## 文書本文

########

見出し画像

積聚治療の”なぜ”(1)

積聚会副会長 加藤 稔

『積聚会通信』No.2 1997年9月号掲載

積聚治療には不思議なことがあると一人思っている。

どんな疾患・病名をもった患者でも治療パターンに大きな変化がないということである。というより治療パターンを替えなくても、治療効果を出していけるということなのであろうか?

おそらく答えは「Yes」と返ってくるようだ。

なぜだろう。

積聚治療はいくつかの施術ステップを踏む。ステップを次のごとく勝手に分けてみた。

1.患者の仰臥位にてのタオルによる腹部の軽擦
2.腹部接触鍼
3.脈の調整・確認
4.積の決定
5.背部兪穴への施術(タオルでの軽擦、接触鍼含む)
6.手足への施術
7.腹部残積の施術、症状への施術
8.座位の処置

勝手に分けてみても8段階もある。出来たらもっと少なければいいと思いつつ最初のステップについて”なぜ”の疑問が生まれてきた。

1の患者の仰臥位にてのタオルによる腹部への軽擦とは何を意味するのか?

腹部の皮膚の状態(乾燥、湿り気、汗等) を知り得るにはタオルを介しては不十分だろう。直接腹部に手を触れた段階で腹部の皮膚の状態を知り得る。これは直接手を使う、2の腹部接触鍼のところで知り得ることになる。施術のステップとしてはスムーズな変化に、今頃になって”なるほど”という感服の心境である。しかし1の軽擦にはそれ以外の目的はないのだろうか?勝手に考えてみた。

########

[コレクションのエントリー]
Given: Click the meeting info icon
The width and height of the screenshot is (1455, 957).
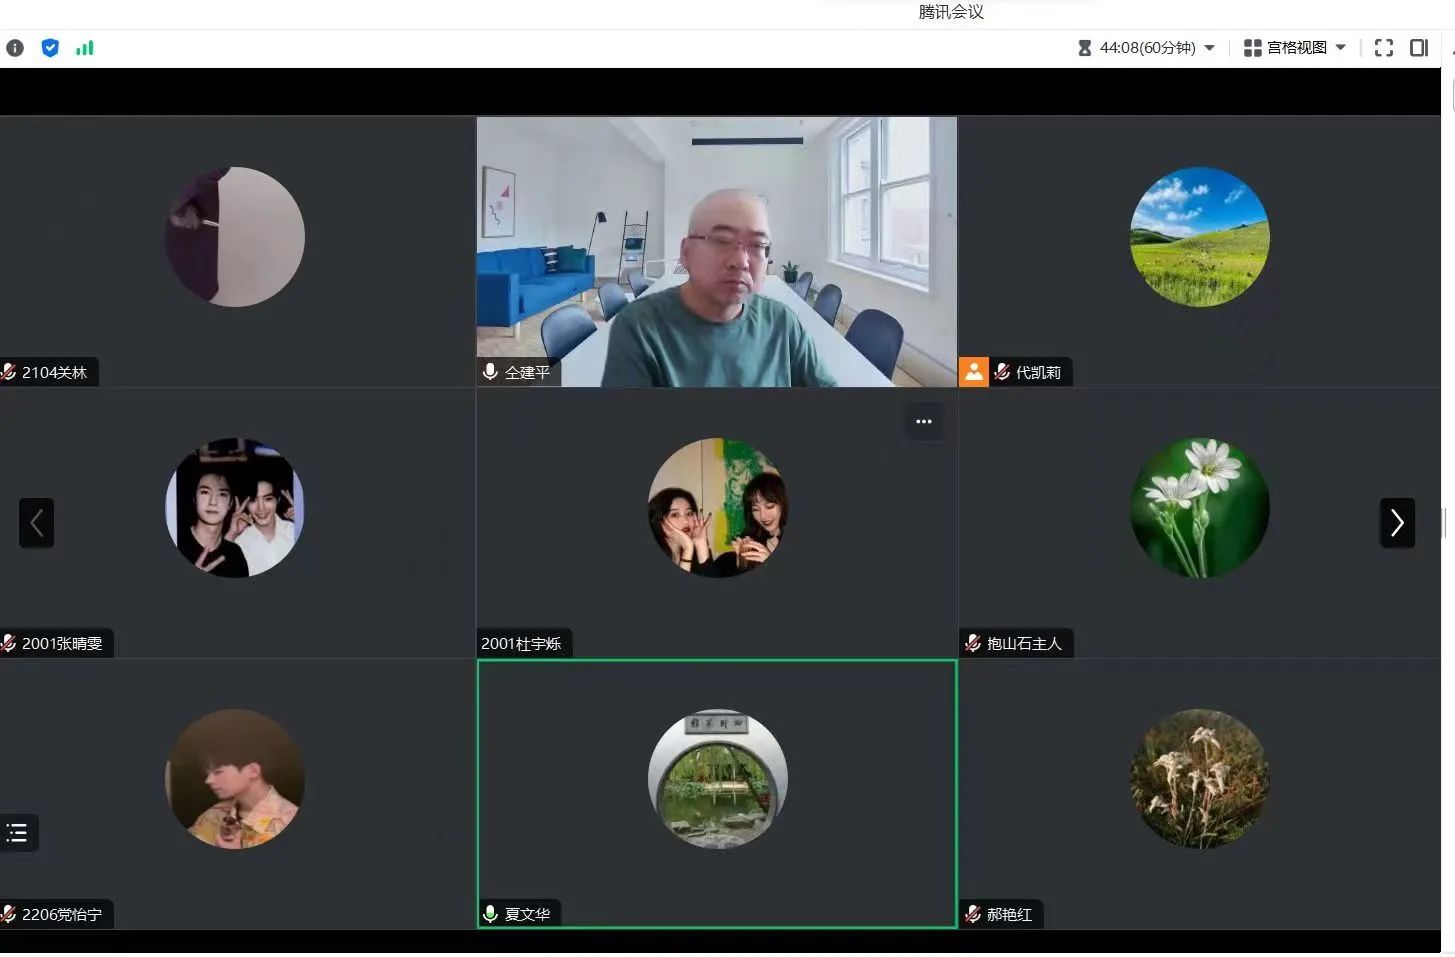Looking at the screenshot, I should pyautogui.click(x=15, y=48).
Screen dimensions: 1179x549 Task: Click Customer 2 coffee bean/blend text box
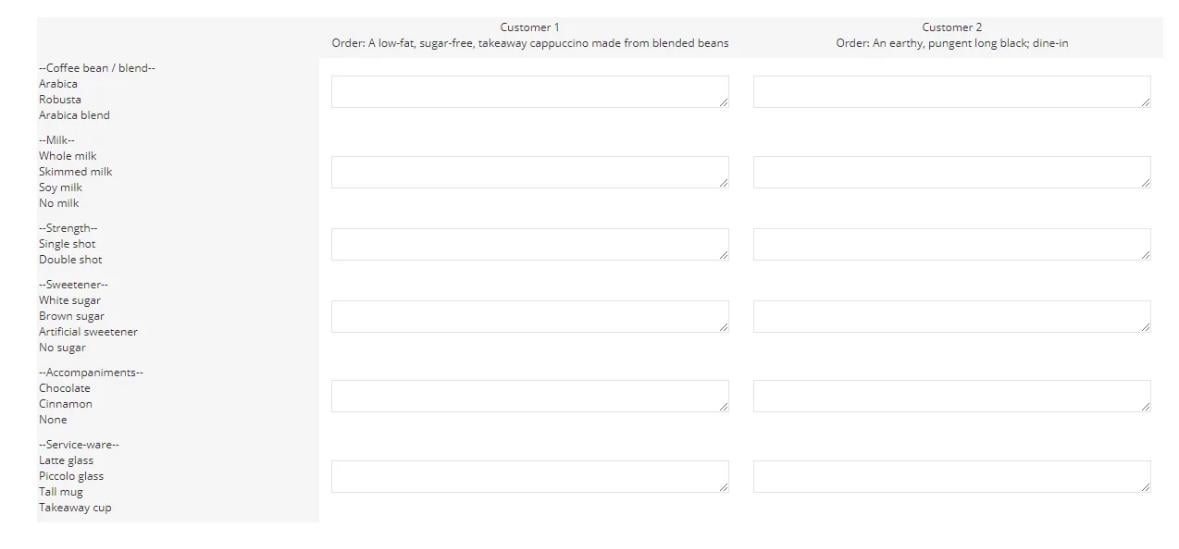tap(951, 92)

########

## 求められる内容
積聚治療についての本文を、一字も変えずに全文書き写してください。

## 解答
見出し画像

積聚治療の”なぜ”(1)

積聚会副会長 加藤 稔

『積聚会通信』No.2 1997年9月号掲載

積聚治療には不思議なことがあると一人思っている。

どんな疾患・病名をもった患者でも治療パターンに大きな変化がないということである。というより治療パターンを替えなくても、治療効果を出していけるということなのであろうか?

おそらく答えは「Yes」と返ってくるようだ。

なぜだろう。

積聚治療はいくつかの施術ステップを踏む。ステップを次のごとく勝手に分けてみた。

1.患者の仰臥位にてのタオルによる腹部の軽擦
2.腹部接触鍼
3.脈の調整・確認
4.積の決定
5.背部兪穴への施術(タオルでの軽擦、接触鍼含む)
6.手足への施術
7.腹部残積の施術、症状への施術
8.座位の処置

勝手に分けてみても8段階もある。出来たらもっと少なければいいと思いつつ最初のステップについて”なぜ”の疑問が生まれてきた。

1の患者の仰臥位にてのタオルによる腹部への軽擦とは何を意味するのか?

腹部の皮膚の状態(乾燥、湿り気、汗等) を知り得るにはタオルを介しては不十分だろう。直接腹部に手を触れた段階で腹部の皮膚の状態を知り得る。これは直接手を使う、2の腹部接触鍼のところで知り得ることになる。施術のステップとしてはスムーズな変化に、今頃になって”なるほど”という感服の心境である。しかし1の軽擦にはそれ以外の目的はないのだろうか?勝手に考えてみた。